Realistic income: $300 to $1,500 per month. Business templates priced at $27–$49 appeal to other business owners with budget, making them one of the higher-earning digital products.
Flavor Pairing and Seasonal Menu Development Guide
What it is: A step-by-step guide teaching bartenders and bar owners how to develop seasonal menus, balance flavors, pair spirits with ingredients, and create drinks customers want to order.
Who buys it: Bar owners and managers updating menus, bartending instructors, and aspiring craft bartenders wanting to create original drinks.
How to create it: Write a guide explaining flavor theory, ingredient pairing principles, and your menu development process. Include template worksheets for brainstorming and costing new drinks. Add 10–15 example seasonal recipes to inspire readers.
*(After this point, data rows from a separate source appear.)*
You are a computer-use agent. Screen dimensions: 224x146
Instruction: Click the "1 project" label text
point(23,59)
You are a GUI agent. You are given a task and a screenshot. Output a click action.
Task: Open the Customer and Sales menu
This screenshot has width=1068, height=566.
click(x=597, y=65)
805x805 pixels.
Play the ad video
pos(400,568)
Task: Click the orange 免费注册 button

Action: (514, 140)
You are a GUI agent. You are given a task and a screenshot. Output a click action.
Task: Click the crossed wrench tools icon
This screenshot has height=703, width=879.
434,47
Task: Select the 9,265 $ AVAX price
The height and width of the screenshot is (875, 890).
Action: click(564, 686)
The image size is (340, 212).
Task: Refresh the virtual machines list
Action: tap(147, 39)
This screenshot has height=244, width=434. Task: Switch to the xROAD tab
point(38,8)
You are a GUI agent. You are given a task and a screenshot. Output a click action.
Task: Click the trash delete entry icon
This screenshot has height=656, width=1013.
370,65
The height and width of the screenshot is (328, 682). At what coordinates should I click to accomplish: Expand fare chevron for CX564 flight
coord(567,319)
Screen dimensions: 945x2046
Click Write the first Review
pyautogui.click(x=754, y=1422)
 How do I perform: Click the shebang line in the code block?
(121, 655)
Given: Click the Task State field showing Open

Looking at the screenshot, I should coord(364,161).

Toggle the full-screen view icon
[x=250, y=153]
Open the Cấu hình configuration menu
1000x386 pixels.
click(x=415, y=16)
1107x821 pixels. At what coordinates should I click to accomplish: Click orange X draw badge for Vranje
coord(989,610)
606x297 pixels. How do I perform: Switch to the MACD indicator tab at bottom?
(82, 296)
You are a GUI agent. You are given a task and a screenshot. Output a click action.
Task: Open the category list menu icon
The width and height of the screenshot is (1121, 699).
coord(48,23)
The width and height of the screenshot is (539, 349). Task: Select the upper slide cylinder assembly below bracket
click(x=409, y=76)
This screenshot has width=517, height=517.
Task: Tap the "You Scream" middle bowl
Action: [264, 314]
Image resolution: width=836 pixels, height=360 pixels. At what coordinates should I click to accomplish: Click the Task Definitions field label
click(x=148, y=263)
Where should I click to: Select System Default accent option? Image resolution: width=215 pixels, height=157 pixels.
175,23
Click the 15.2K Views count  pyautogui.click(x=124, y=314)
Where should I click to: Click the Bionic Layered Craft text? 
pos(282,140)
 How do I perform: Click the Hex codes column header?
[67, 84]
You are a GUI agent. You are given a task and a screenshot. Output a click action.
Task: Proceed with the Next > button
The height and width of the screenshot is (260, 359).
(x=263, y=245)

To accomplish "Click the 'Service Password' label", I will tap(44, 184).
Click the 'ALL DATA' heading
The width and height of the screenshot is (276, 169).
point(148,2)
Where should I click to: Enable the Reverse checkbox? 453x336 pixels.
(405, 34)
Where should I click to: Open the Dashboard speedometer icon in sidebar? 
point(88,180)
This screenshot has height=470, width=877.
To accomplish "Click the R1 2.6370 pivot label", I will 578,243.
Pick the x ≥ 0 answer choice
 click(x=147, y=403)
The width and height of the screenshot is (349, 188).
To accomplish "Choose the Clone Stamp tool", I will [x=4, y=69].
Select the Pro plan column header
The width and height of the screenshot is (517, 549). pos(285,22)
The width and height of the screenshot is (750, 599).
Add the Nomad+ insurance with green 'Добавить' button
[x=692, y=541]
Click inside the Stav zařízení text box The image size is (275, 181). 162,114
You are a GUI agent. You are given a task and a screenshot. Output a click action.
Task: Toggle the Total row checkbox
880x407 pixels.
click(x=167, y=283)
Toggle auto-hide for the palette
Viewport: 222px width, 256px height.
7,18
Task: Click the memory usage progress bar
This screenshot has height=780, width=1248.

Where to sell it: Your website, Gumroad, and email marketing to past students work best. Promote through bartending communities on Reddit and Facebook.
Realistic income: $150 to $800 per month. This targets serious bartenders and business owners who invest in professional development.
Social Media Content Templates for Bartending Businesses
What it is: Pre-designed Instagram post templates, TikTok video templates, Reels ideas, and caption frameworks for bars, bartending schools, and mixologists promoting their services.
Who buys it: Other bartending instructors, bar owners, and bartenders wanting to grow their social media presence.
How to create it: Design templates in Canva with drink photos, recipe text overlays, and educational content formats. Create video idea guides with scripting tips. Bundle 30–50 templates into a downloadable pack.
Where to sell it: Etsy and Gumroad are ideal. Promote through Instagram and bartending business groups.
Realistic income: $100 to $500 per month. Social media templates appeal to business owners but have lower perceived value than educational content.
Getting Started With Digital Products
- Start with your most-requested resource. If students always ask for your favorite recipes or study tips, create the Cocktail Recipe Database or Certification Prep Guide first. You already have the content; you just need to organize and package it.
- Choose one platform and test. Pick Gumroad or your own website and launch a single product. Focus on getting that one product right before creating others. Gumroad handles payments automatically and takes a small fee; your own website gives you more control but requires setup.
- Create a simple sales page. Write a compelling description explaining what buyers get, who it’s for, and why they need it. Include a preview (first 5 pages of a PDF, sample video lesson) so buyers know what they’re purchasing.
- Leverage your email list and social media. Email past and current students about your first digital product. Share it on Instagram, TikTok, and relevant Facebook groups. Personal recommendations from you convert better than ads.
- Price conservatively for version one. Launch at the lower end of your price range to build reviews and social proof. Raise prices after 20–30 sales prove demand.
- Repurpose existing content. Use recordings from your classes, testimonials from students, and lessons you’ve already taught. You’re not creating from scratch; you’re packaging what you know.
Pricing Your Digital Products
Bartenders and bar owners are willing to pay for resources that save time or help them earn more money. Business templates and certification guides price higher ($27–$49) than consumer-focused products like recipe books ($9–$19). Your video course falls in the middle at $47–$79. Test your initial price, then raise it by $5–$10 every 30 days if you’re selling consistently. Don’t compete on price; compete on quality and specificity to your audience.
Digital products work best when marketed to your existing audience. Your past students, email list, and social media followers are far more likely to buy than strangers. Build that audience first through your bartending classes and social media presence, then introduce digital products as a natural next step for people who want to continue learning from you.